I’d go into the bathroom of our home office, turn the light on, and start the noisy fan so I’d miss the screech of tires and the impact that I was terrified was coming. Then I’d hear him stroll back in.
He once said, smiling, that he thought I’d like him best wrapped in cotton wool and kept in a drawer.
In my defense (thin, but true), Simon had a terrible cardiac record and had been in some strange accidents. Our only skiing holiday ended after two hours, when we found ourselves in the hospital, where I tried to erase the vision of him heaped in snow and wrapped around a wooden post, blood trickling from his forehead. A complex shoulder operation followed.

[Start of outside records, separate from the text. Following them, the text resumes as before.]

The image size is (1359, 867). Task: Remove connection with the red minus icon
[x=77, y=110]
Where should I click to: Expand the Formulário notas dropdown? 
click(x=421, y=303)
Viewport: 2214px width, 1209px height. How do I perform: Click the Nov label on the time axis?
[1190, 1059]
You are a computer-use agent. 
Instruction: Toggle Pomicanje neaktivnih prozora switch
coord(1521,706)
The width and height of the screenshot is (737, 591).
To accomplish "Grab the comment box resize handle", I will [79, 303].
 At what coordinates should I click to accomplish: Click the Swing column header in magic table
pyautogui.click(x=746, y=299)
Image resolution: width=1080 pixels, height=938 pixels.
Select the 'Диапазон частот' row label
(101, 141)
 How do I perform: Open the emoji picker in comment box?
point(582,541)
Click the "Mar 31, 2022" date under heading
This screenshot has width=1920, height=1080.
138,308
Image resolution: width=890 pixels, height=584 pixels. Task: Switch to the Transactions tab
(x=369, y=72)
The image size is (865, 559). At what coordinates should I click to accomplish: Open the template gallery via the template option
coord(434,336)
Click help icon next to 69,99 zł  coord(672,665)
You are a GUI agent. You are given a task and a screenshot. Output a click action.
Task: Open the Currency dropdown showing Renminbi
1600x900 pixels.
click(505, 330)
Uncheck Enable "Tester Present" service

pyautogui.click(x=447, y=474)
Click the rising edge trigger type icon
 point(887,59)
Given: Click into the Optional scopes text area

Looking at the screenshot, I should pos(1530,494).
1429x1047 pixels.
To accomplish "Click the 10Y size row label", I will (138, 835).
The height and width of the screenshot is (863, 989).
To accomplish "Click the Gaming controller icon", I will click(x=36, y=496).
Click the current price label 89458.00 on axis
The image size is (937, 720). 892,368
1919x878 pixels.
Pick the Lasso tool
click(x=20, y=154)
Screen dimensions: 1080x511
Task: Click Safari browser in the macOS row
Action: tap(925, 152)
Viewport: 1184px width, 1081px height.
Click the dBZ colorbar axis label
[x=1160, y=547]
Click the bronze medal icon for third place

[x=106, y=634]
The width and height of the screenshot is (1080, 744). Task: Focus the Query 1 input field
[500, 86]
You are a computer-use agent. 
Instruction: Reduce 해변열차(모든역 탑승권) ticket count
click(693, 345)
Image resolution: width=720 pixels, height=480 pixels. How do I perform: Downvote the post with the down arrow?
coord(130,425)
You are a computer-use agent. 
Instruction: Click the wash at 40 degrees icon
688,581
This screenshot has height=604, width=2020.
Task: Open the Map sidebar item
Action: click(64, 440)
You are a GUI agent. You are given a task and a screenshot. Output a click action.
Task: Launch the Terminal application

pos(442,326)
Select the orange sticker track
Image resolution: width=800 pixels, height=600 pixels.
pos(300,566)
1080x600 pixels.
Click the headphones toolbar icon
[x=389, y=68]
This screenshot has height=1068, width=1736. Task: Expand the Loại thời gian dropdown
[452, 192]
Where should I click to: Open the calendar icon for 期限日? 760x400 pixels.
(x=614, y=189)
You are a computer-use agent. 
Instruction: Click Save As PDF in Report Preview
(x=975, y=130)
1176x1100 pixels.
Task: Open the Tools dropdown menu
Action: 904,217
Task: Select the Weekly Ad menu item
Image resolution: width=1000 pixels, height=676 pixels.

Soon after, he fell backward while playing tennis. He suffered three breaks in his wrist and we spent the night in the emergency room before he underwent surgery.
Such events, interspersed with “routine” procedures on his arteries and his knees, oddly strengthened my resolve to stop worrying. He always survived, and was showing me, beautifully, how to live.
When the pandemic began, Simon suggested I keep a diary.
April 2020, he’s safe and the world is at a standstill. By June, he’s breathless. The last entry, from July, is a promise to myself: Once he’s OK, I’ll get help. Psychiatrist, therapy, whatever, to shift the fear he’ll die, so I can fully enjoy our life.
He was diagnosed in July with “stage 4 lung cancer in a non-smoker.” When we were told 25% of people with this diagnosis and the suggested treatment “do well after six years,” I was inexplicably sure he’d be among them. Seeing his confident smile in a photo taken on my birthday that year, as he held his favorite ice cream following his only treatment, now shreds my heart.